オーナー夫妻の計らいで、二人は早めの朝食を済ませて、僕の車に乗り込んだ。7時少し前だった。半島を時計回りにめぐることにした。朝の陽ざしが眩しいが、朝日に向かって走る。僕の前向きな気持ちがそうさせた。


長い海岸線が見渡せる高台に来た。駐車スペースもあるので車を止めた。二人は車を降りて水平線を眺めている。

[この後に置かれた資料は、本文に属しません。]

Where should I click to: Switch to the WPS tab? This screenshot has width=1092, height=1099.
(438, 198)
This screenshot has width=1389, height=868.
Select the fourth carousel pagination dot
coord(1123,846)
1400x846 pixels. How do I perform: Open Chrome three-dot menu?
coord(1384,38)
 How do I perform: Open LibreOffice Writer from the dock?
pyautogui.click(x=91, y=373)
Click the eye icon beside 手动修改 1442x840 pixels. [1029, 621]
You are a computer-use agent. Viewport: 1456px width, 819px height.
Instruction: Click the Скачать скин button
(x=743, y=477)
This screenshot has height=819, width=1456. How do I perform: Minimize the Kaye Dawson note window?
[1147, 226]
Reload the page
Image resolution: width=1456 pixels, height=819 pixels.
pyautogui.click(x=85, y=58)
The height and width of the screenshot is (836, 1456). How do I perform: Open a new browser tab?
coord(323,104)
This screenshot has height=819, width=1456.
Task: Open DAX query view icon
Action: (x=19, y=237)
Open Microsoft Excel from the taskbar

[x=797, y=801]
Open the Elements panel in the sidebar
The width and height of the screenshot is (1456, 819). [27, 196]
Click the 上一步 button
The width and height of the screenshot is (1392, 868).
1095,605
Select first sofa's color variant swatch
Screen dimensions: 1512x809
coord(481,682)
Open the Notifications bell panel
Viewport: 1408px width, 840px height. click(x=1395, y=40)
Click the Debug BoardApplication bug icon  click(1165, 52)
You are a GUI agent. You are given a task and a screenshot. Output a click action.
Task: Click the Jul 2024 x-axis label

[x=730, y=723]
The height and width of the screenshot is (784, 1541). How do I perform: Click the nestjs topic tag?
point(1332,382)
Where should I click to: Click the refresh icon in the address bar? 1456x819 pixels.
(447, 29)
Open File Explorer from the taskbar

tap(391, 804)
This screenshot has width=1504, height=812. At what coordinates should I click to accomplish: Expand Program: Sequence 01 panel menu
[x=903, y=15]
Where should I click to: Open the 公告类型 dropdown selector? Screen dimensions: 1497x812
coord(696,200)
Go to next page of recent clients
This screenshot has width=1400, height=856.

「山本さん、前にもお話しましたが、ひとつ引っかかっていることがあるんです。どう思うか、お聞かせ願えませんか?」


「おっしゃって下さい。私で良ければ」


「東京から戻る時に付き合っていた人がいましたが、こちらへ戻らないで一緒になっていたらと後悔することがあって、きっとまた別の人生があったのではと思うのですが?」


「一緒に来てほしいと頼んだら断られたとお聞きしましたが、端的に言わせていただくとあなたにそれだけの魅力がなかったのだと思います。女性は自分を幸せにしてくれると思う人についていくものです。それとそれほどまであなたのことを思っていなかったのでしょう。それであなたに賭けることができなかった。でもそういう方とはいずれは別れていたかもしれません。後悔してもしかたありません」


「その時の僕だったらしかたないのかもしれません。今はそう思います。力不足だったと。同じことが僕の元を去って行った妻にも言えると思います。僕が自分を幸せにしてくれるとは思えなくなったということですね。それとそれほどまでに僕のことを思ってくれていなかったとも言えますね」


「私について言えば、女は幸せになりたいという打算と相手が好きだと言う愛情のはざまで揺れ動いているものです。その相手が打算と愛情の両方を満たしていれば良いのですが、必ずしもそろっている訳ではありません。どちらかが大きくて片方が小さいということもあります。究極的に打算か愛情かを選ばなければならないときもありえます。ただ、どちらを選んでも正解ではないとは思うのですが」


「山本さんの場合はどうなんですか? 差し支えなければ話してくれませんか?」


「私は死んだ夫は両方を満たしていると思って結婚しました。でも一緒に生活していくうちに夫への愛情が保てなくなりました。そうすると打算の部分も崩れてきてもう一緒に生活できないと思うようになりました。打算と愛情は表裏一体のものかもしれません」


「例えば経済的な基盤が崩れると愛情も保てなくなるようなことはありえますね。表裏一体というよりも両方大切ということかもしれません」


「愛情もどちらかではなくて双方が努力しなければ保てないのですね」


「そうだと思います。今はその意味が分かります。お互い曲がりくねった道を歩いてきたかも知れませんが、今はその経験によっていろいろ分かってきたということです」


「前向きに捉えるしかありませんね」


二人は車に戻ってドライブを続けた。海岸の近くに駐車スペースがあったので止めた。海岸を歩いて見たくなった。波打ち際を歩いて行く。


僕がそれとなく手を伸ばすと山本さんは手を繋いでくれた。気持ちが通じ合っていると思えた瞬間だった。手を繋いでゆっくり歩いていると気持ちが穏やかになる。


その穏やかな気持ちで僕は宿へ戻ってきた。そして駐車場で別れた。またそれぞれの生活に戻った。